(TEXT)

One of the core ideas of software engineering is to divide a large project into separate modules. Modularization makes it easier to customize a system for your own specific needs, allowing you to write new modules and remove unnecessary ones. Using modules also makes it easier to distribute the work among many different programmers. A quick review of the available Linux, Apache, Perl and Python modules freely available on the Internet makes this point very clear.
OpenACS 4 (Open Architecture Community System), the toolkit for creating on-line communities that was initially examined here last month, dramatically improves on earlier versions in a number of ways. But perhaps the most important change is the division of functionality into modules, which are called “packages” in the OpenACS world. Because each package is self-contained, and because it is possible to connect any package with any URL, OpenACS 4 has made it easier than ever to create flexible community web sites.
This month, we take an initial look at OpenACS packages, including how we can install and use them. (This article assumes that you already have installed PostgreSQL, AOLserver and the core OpenACS functionality, as described in the last two installments of At the Forge.) Since most OpenACS sites use some of the functionality that comes with the built-in applications, rather than write everything from scratch, installing packages is something every OpenACS administrator needs to know how to do soon after installing the core system.

(End TEXT)
(GIVEN INFORMATION)

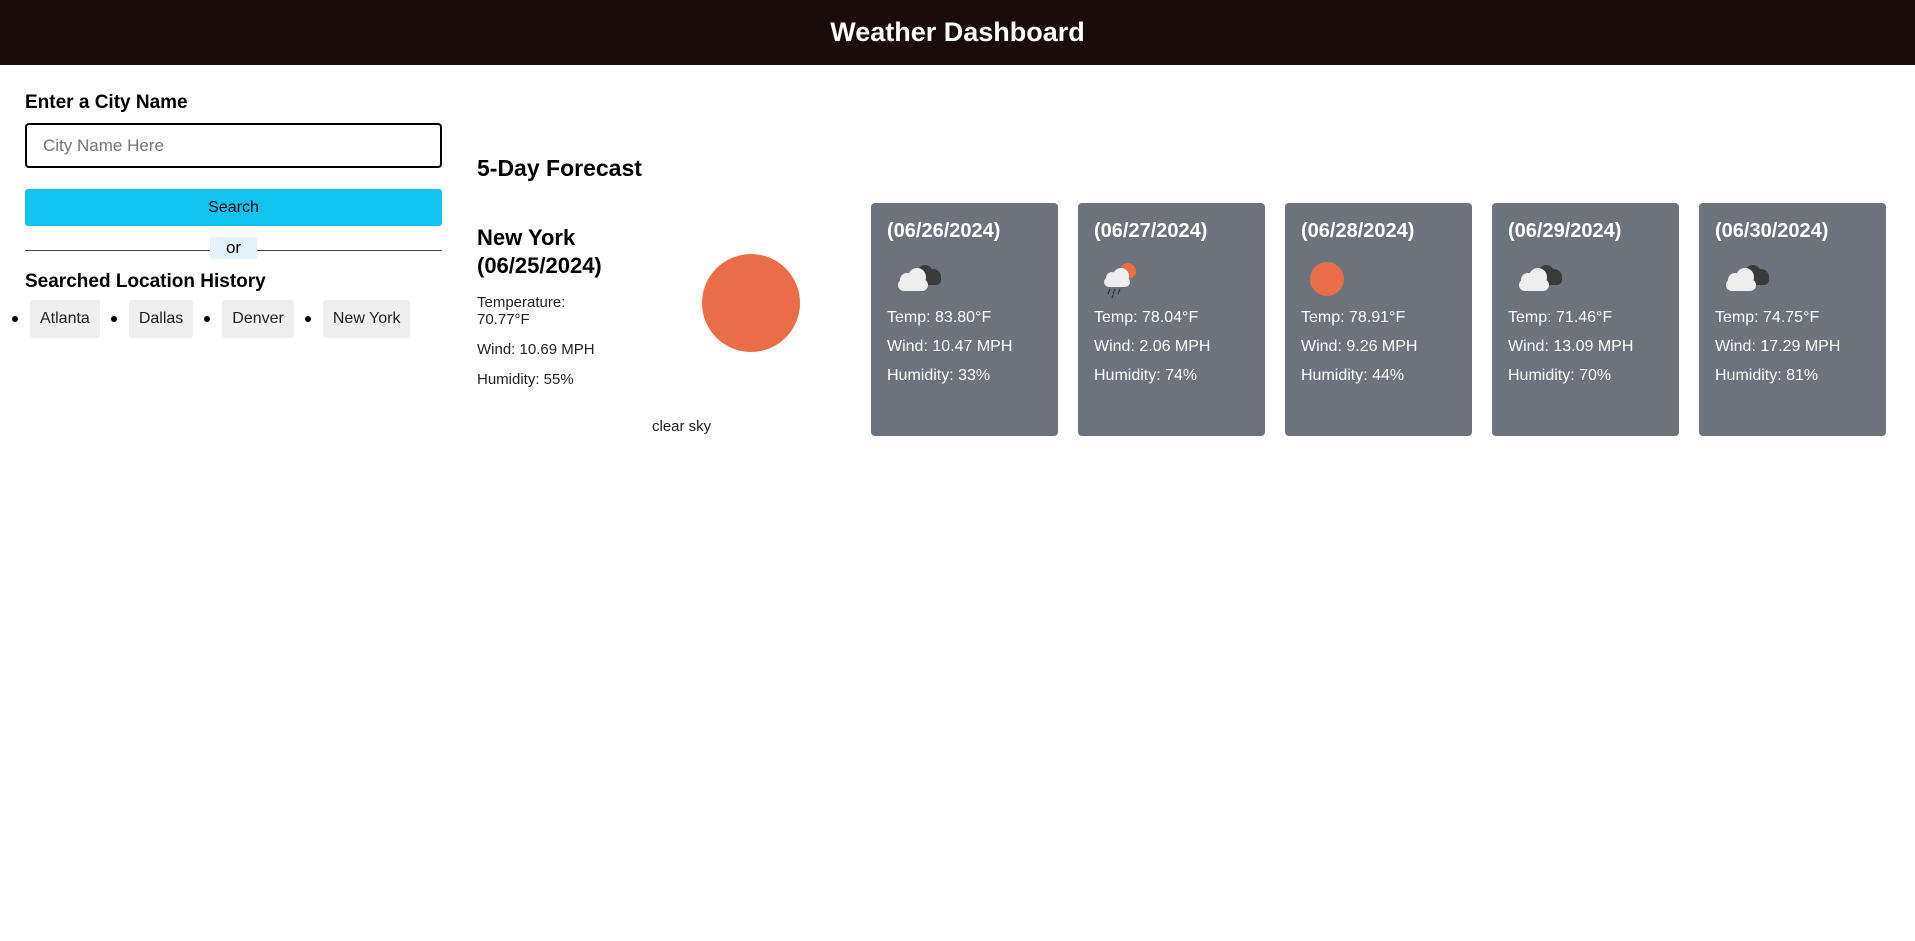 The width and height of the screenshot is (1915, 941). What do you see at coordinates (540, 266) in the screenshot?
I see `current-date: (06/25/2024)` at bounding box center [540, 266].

(End GIVEN INFORMATION)

--- TASK ITEM ---
Write out the passage of the OpenACS article above word for word, starting with "OpenACS 4 (Open" and going on through "community web sites.".

--- COMPLETED TASK ---
OpenACS 4 (Open Architecture Community System), the toolkit for creating on-line communities that was initially examined here last month, dramatically improves on earlier versions in a number of ways. But perhaps the most important change is the division of functionality into modules, which are called “packages” in the OpenACS world. Because each package is self-contained, and because it is possible to connect any package with any URL, OpenACS 4 has made it easier than ever to create flexible community web sites.